BTW, the FF updates that repaired the add-ons problem have not affected this issue. I still see the “options” alert in FF 66.0.5 and the add-ons are functional.
The message only appears if one or more policies has been set for the browser. Its wording is less than ideal and the guys at Mozilla are talking about changing it.
There are two ways to set policies for Firefox: creating a “policies.json” file in the “distribution” folder of Firefox’s install location, or creating entries in the registry at HKEY_LOCAL_MACHINE\SOFTWARE\Policies\Mozilla.
The problem with avast doing this (and it is not condoned by Mozilla) is that if that registry key exists at all, the policies.json stops working. As a result I have lost the policies I configured for Firefox.

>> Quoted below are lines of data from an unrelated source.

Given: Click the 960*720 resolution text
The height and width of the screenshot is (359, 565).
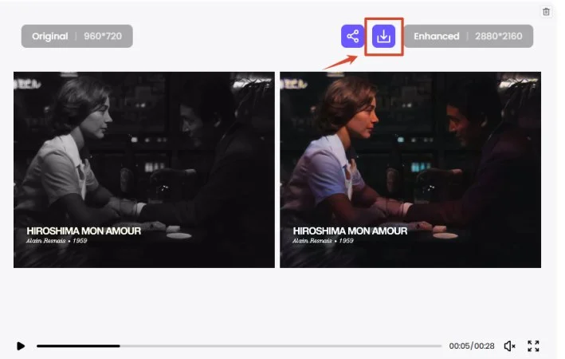Looking at the screenshot, I should tap(103, 36).
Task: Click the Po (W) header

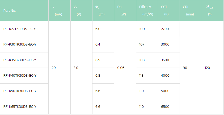Action: 125,11
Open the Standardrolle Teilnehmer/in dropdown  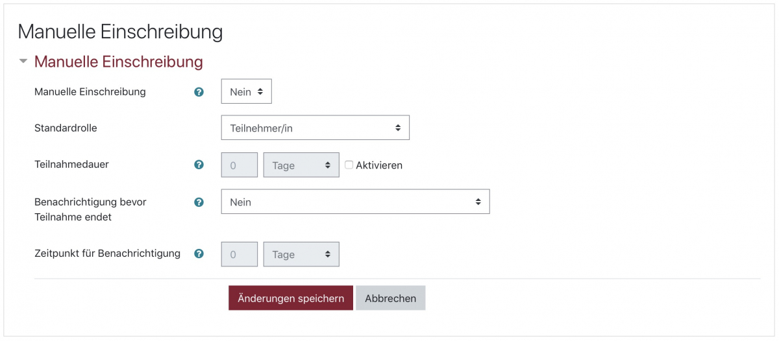point(315,128)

The message only appears if one or more policies has been set for the browser. Its wording is less than ideal and the guys at Mozilla are talking about changing it.
There are two ways to set policies for Firefox: creating a “policies.json” file in the “distribution” folder of Firefox’s install location, or creating entries in the registry at HKEY_LOCAL_MACHINE\SOFTWARE\Policies\Mozilla.
The problem with avast doing this (and it is not condoned by Mozilla) is that if that registry key exists at all, the policies.json stops working. As a result I have lost the policies I configured for Firefox.
A royal PITA >:(
@alanb, thanks for the extra info. I was not aware of the policies.json option for organizations to control user mods to FF settings. That explains the wording of the alert for me and why I can still change FF settings.
So while FF and avast “discuss” how certs should be installed and how Registry policies can coexist with policies.json files, it seems organizations can’t lock down FF settings and run avast too. Or is there an avast config choice that doesn’t install that policy in the Registry? For example, if the cert is for HTTPS, would turning off avast HTTPS scanning end up eliminating the FF alert?
So while FF and avast "discuss" how certs should be installed and how Registry policies can coexist with policies.json files
I don't think that will happen - if [i]any [/i]registry policy exists, policies.json will be ignored (by design).
it seems organizations can't lock down FF settings and run avast too.
Not true. Organizations can enforce their policies (via GPO) in the registry. The Avast policy is added: it is not a replacement for any policies already in force.
Or is there an avast config choice that doesn't install that policy in the Registry?
Haven't found one yet :(
would turning off avast HTTPS scanning end up eliminating the FF alert?
@alanb, One more thank you for even more details. No surprise in the Mozilla link to see AVG called out, too. At the risk of riling up the fanboys, I hope this isn’t a plot to sabotage the competitor of a product that avast tries to (sneak) install during any update of itself or even its own browser product (just speculating). As a longtime FF fanboy myself, I can survive this nuisance, but I don’t know about keeping avast if they insist on more mucking with my fav browser.
Just noticed it on my Firefox 67.0.1 on my Win 7 Pro 64-bit machine.
I do NOT have a folder C:\program files\mozilla firefox\distribution.
I do NOT have a file policies.json anywhere on my C:\ drive.
In my registry key HKEY_LOCAL_MACHINE\SOFTWARE\Policies\Mozilla\Firefox\Certificates, the only entry is ImportEnterpriseRoots with data value 1 (appearing as 0x00000001 (1)). There are no entries above that subkey Certificates.
In my FF, in about:policies, in “Active”, I see this:
Seems like, for now, avast is taking advantage of a Firefox loophole to add their certificate in a backdoor way (by Firefox conventions), if I followed that topic correctly.